A GLP guideline 28-day feeding study (OECD 407; Novartis, 1997) was conducted with dose levels of 0, 50, 200, 1000, 5000 ppm. At 1000 ppm, slight hepatotropic effects were noted in both sexes. A NOAEL of 200 ppm (15.7 mg/kg bw/d in females) was concluded. The LOAEL is 1000 ppm (87.2 mg/kg bw/d (males)).

In addition, several GLP non-guideline studies were conducted at higher doses:

- 28 day feeding study (CTL, 2005; 0, 2000, 4000, 6000 ppm; corresponding to 0, 230, 470, and 680 mg/ kg bw/d in males and 0, 210, 440, and 590 mg/kg bw/d in females). At 6000 ppm, animals were sacrificed halfway through the test since they were deemed moribund. A LOAEL of 2000 ppm was determined based on reduced body weight and changes in haematological parameters.

- 14 day oral gavage study (Syngenta, 2006; 0, 100, 200, 400 mg/kg bw/d): Examinations were restricted to behavior, food consumption and body weight as well as gross pathology at the end of the study. Minimal effects were seen at the lowest dose. This study was intended as a range-finder for longer-term studies.

- 28 day oral gavage study (Syngenta, 2006; 0, 100, 200, 400 mg/kg bw/d): clear effect of 100, 200 and 400 mg/kg bw/d following a single dose; clinical signs (including decreased activity, piloerection, tip toe gait, cold) and weight loss in females and reduced food consumption in males and females. A dose-related effect of treatment on the body weights of the males was seen subsequently. For the males given 400 mg/kg/day, lower body weights persisted throughout day 29. The maximum effect was 19 % when compared with the controls. Lower body weights in females were not sustained after approximately one week of treatment. Lower food consumption was not sustained in males or females after one week of treatment. LOAEL is 100 mg/kg bw/d.

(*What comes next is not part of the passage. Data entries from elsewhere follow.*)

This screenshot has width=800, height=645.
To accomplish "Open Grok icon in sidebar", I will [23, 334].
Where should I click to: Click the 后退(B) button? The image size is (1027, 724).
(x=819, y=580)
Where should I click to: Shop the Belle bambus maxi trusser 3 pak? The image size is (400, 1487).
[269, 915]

- 28 day oral gavage study (RCC, 2007; 0, 300, 400, 500 mg/kg/d): signs of toxicity at all dose levels.

Inhalation:

Nose-only exposure for 6 hours per day, 5 days per week over a period of 90 days at concentrations of 0.01, 0.05 or 0.25 mg/l resulted in lower body weight and food consumption and histopathological changes in the olfactory epithelium in both sexes exposed to 0.25 mg/l. There were no adverse effects of treatment in animals exposed to 0.05 mg/l (NOAEC).

Repeated dose toxicity: via oral route - systemic effects (target organ) digestive: liver

Repeated dose toxicity: inhalation - systemic effects (target organ) respiratory: nose

Justification for classification or non-classification

Guidance values for classification according to EC 1272/2008 are 10 < C <= 100 mg/kg/d (STOT RE, Category 2, oral) and 0.02 < C < 0.2 mg/l/6h/d (STOT RE, Category 2, inhalation, aerosol).

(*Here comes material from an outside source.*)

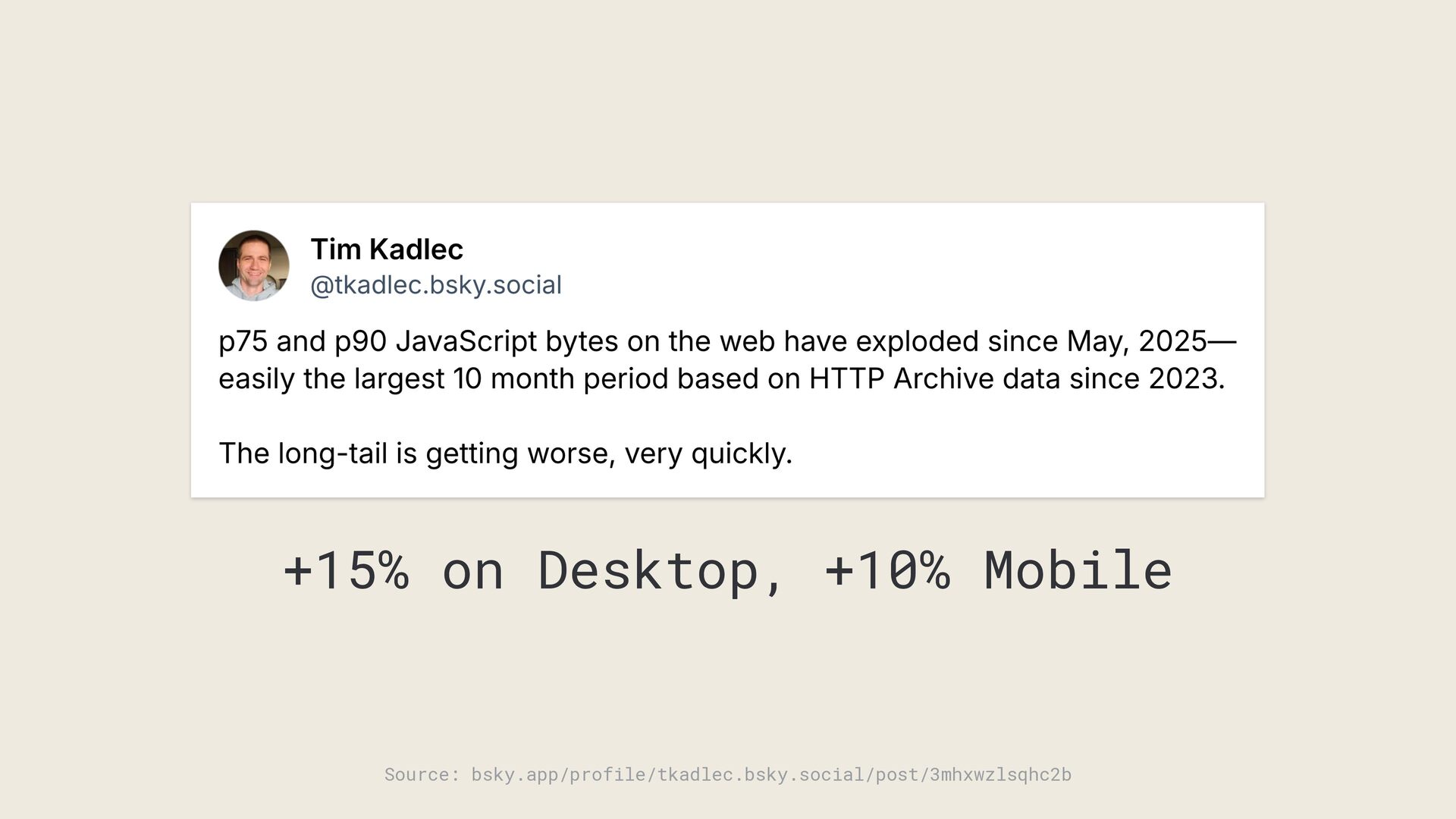Image resolution: width=1456 pixels, height=819 pixels.
Task: Click Tim Kadlec's round profile avatar
Action: tap(254, 265)
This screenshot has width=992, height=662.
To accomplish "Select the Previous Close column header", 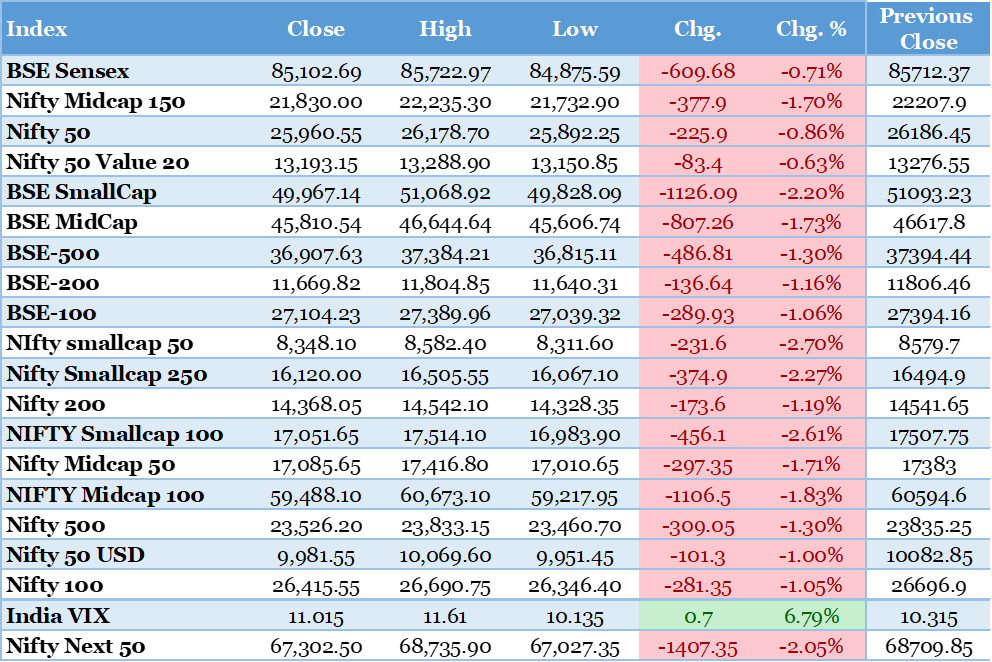I will click(928, 29).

The oral LOAEL is at 87.2 mg/kg/d. The value is derived from a 28-day study. The CLP reference values are based on sub-chronic studies. Thus, this LOAEL would need to be extrapolated using a default factor of 3 (as recommended in the CLP regulation), resulting in an effect level of ca. 30 mg/kg/d. Both values are within the range of the guidance values for STOT RE, Category 2. However, there are only slight, mainly reversible, hepatotropic effects without corresponding histopathological findings. This is not considered sufficient to warrant a classification.

The inhalatory LOAEL of 0.25 mg/l is based on reduced body weight, reduced food consumption and histopathological changes in the olfactory epithelium. The NOAEL is at 0.05 mg/l. Hence there may be an effect at concentrations within the range of the guidance value (0.02 < C < 0.2 mg/l). However, the effects at 0.25 mg/l are not considered severe enough to warrant a classification.